Can you rewrite the records below, replacing every "Find the location of" with "Give the position of" and leaving everything else unchanged?

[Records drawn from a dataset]
*-*-*
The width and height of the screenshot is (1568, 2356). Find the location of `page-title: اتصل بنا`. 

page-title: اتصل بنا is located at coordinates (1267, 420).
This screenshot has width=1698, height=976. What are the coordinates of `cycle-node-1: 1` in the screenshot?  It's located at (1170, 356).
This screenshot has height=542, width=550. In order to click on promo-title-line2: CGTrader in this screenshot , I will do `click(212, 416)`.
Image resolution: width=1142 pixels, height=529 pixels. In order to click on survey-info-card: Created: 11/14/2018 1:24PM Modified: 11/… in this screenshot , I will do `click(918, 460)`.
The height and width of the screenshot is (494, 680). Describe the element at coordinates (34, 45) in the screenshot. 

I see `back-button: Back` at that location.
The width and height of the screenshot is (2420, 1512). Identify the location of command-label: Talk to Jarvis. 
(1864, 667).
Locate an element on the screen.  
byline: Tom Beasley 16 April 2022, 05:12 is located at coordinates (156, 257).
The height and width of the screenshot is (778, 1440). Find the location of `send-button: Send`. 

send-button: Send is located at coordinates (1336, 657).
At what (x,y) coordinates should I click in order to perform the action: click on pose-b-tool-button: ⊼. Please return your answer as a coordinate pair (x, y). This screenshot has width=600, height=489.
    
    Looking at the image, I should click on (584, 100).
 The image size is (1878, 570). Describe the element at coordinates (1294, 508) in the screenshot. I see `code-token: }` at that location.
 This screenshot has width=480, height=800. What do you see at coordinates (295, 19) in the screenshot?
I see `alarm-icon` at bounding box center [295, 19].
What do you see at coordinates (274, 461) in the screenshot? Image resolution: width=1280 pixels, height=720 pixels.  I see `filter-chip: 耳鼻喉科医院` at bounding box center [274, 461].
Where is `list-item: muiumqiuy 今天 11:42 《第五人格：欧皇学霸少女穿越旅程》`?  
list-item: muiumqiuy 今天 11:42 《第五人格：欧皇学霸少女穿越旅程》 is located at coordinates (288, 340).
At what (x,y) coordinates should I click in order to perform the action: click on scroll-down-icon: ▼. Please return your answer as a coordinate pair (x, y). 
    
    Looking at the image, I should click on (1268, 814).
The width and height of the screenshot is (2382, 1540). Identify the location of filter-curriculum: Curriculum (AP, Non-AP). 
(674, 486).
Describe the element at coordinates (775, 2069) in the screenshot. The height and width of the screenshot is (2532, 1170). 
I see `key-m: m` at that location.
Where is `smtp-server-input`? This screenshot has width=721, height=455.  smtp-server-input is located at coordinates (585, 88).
*-*-*
Final answer ::
The width and height of the screenshot is (1568, 2356). Give the position of `page-title: اتصل بنا`. 

page-title: اتصل بنا is located at coordinates (1267, 420).
This screenshot has width=1698, height=976. What are the coordinates of `cycle-node-1: 1` in the screenshot?  It's located at (1170, 356).
This screenshot has height=542, width=550. In order to click on promo-title-line2: CGTrader in this screenshot , I will do `click(212, 416)`.
Image resolution: width=1142 pixels, height=529 pixels. In order to click on survey-info-card: Created: 11/14/2018 1:24PM Modified: 11/… in this screenshot , I will do `click(918, 460)`.
The height and width of the screenshot is (494, 680). Describe the element at coordinates (34, 45) in the screenshot. 

I see `back-button: Back` at that location.
The width and height of the screenshot is (2420, 1512). Identify the location of command-label: Talk to Jarvis. 
(1864, 667).
Locate an element on the screen.  
byline: Tom Beasley 16 April 2022, 05:12 is located at coordinates (156, 257).
The height and width of the screenshot is (778, 1440). Give the position of `send-button: Send`. 

send-button: Send is located at coordinates (1336, 657).
At what (x,y) coordinates should I click in order to perform the action: click on pose-b-tool-button: ⊼. Please return your answer as a coordinate pair (x, y). This screenshot has width=600, height=489.
    
    Looking at the image, I should click on (584, 100).
 The image size is (1878, 570). Describe the element at coordinates (1294, 508) in the screenshot. I see `code-token: }` at that location.
 This screenshot has width=480, height=800. What do you see at coordinates (295, 19) in the screenshot?
I see `alarm-icon` at bounding box center [295, 19].
What do you see at coordinates (274, 461) in the screenshot? Image resolution: width=1280 pixels, height=720 pixels.  I see `filter-chip: 耳鼻喉科医院` at bounding box center [274, 461].
Where is `list-item: muiumqiuy 今天 11:42 《第五人格：欧皇学霸少女穿越旅程》`?  
list-item: muiumqiuy 今天 11:42 《第五人格：欧皇学霸少女穿越旅程》 is located at coordinates (288, 340).
At what (x,y) coordinates should I click in order to perform the action: click on scroll-down-icon: ▼. Please return your answer as a coordinate pair (x, y). 
    
    Looking at the image, I should click on (1268, 814).
The width and height of the screenshot is (2382, 1540). Identify the location of filter-curriculum: Curriculum (AP, Non-AP). 
(674, 486).
Describe the element at coordinates (775, 2069) in the screenshot. The height and width of the screenshot is (2532, 1170). 
I see `key-m: m` at that location.
Where is `smtp-server-input`? This screenshot has width=721, height=455.  smtp-server-input is located at coordinates (585, 88).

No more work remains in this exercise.